→ **TASK OBJECTIVE**
The line that contains "Task: Open the 计算器 calculator in status bar" marks the start. Please set it down, with every later line of the data, exactly and without pictures.

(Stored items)
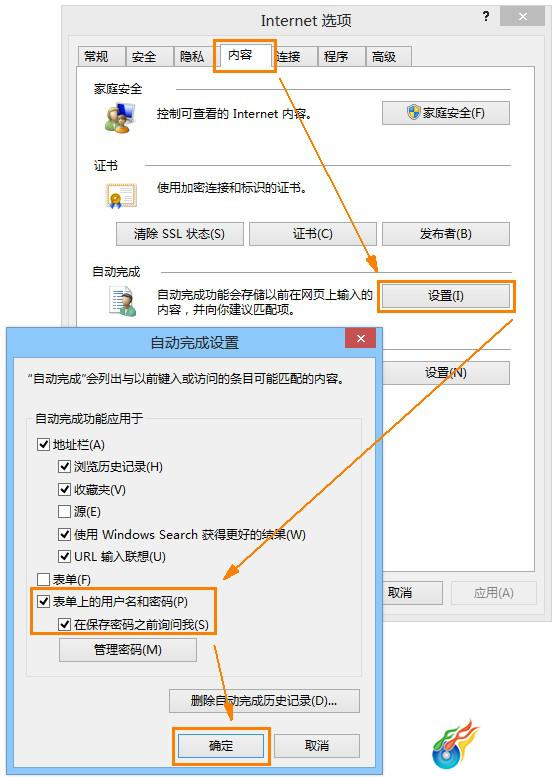
Task: Click the Family Safety users icon
Action: click(x=119, y=117)
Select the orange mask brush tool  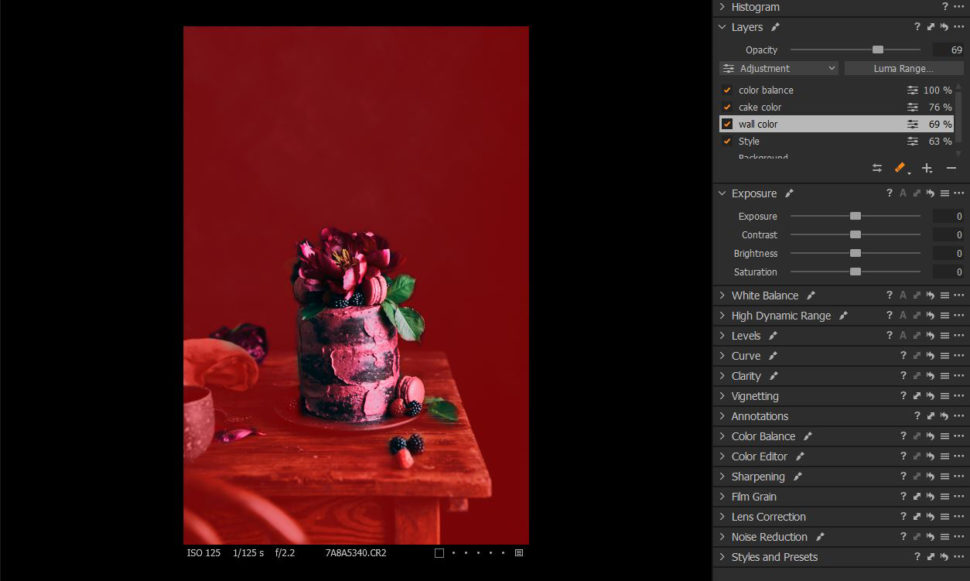click(x=899, y=167)
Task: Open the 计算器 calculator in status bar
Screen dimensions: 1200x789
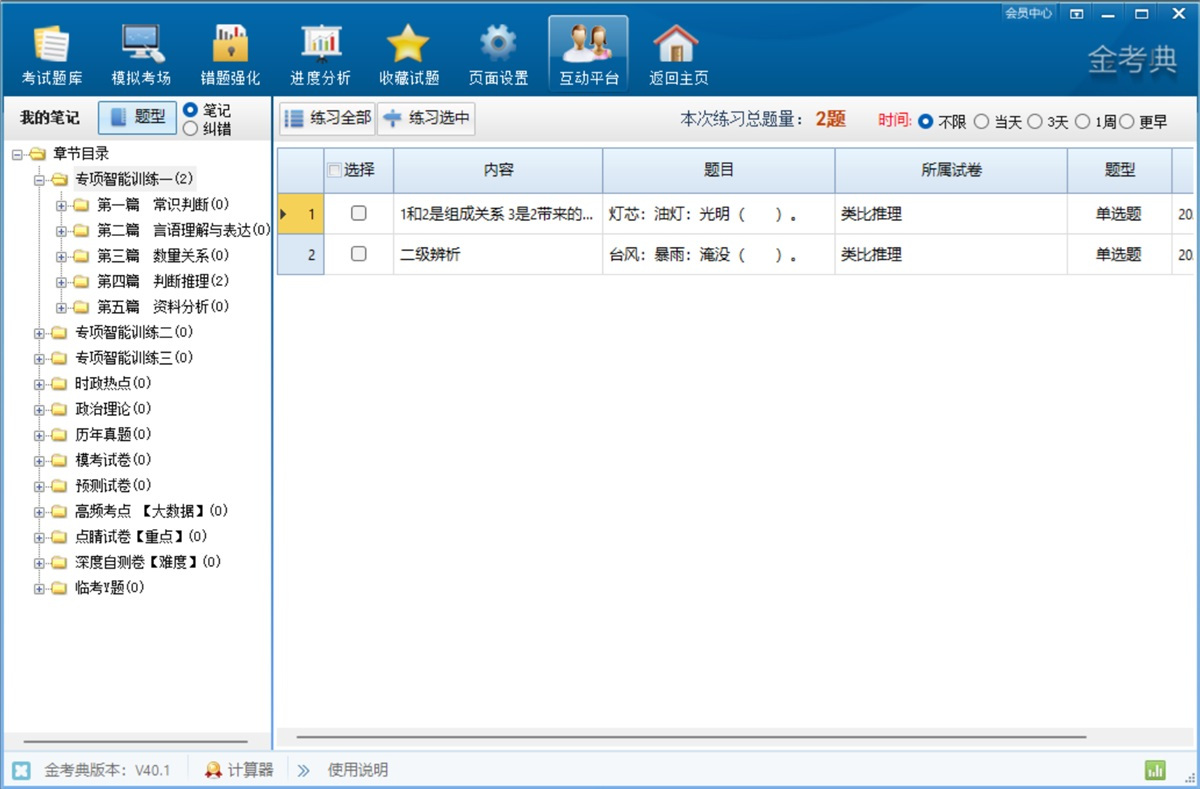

→ **YOUR RESPONSE**
Task: Open the 计算器 calculator in status bar
Screen dimensions: 1200x789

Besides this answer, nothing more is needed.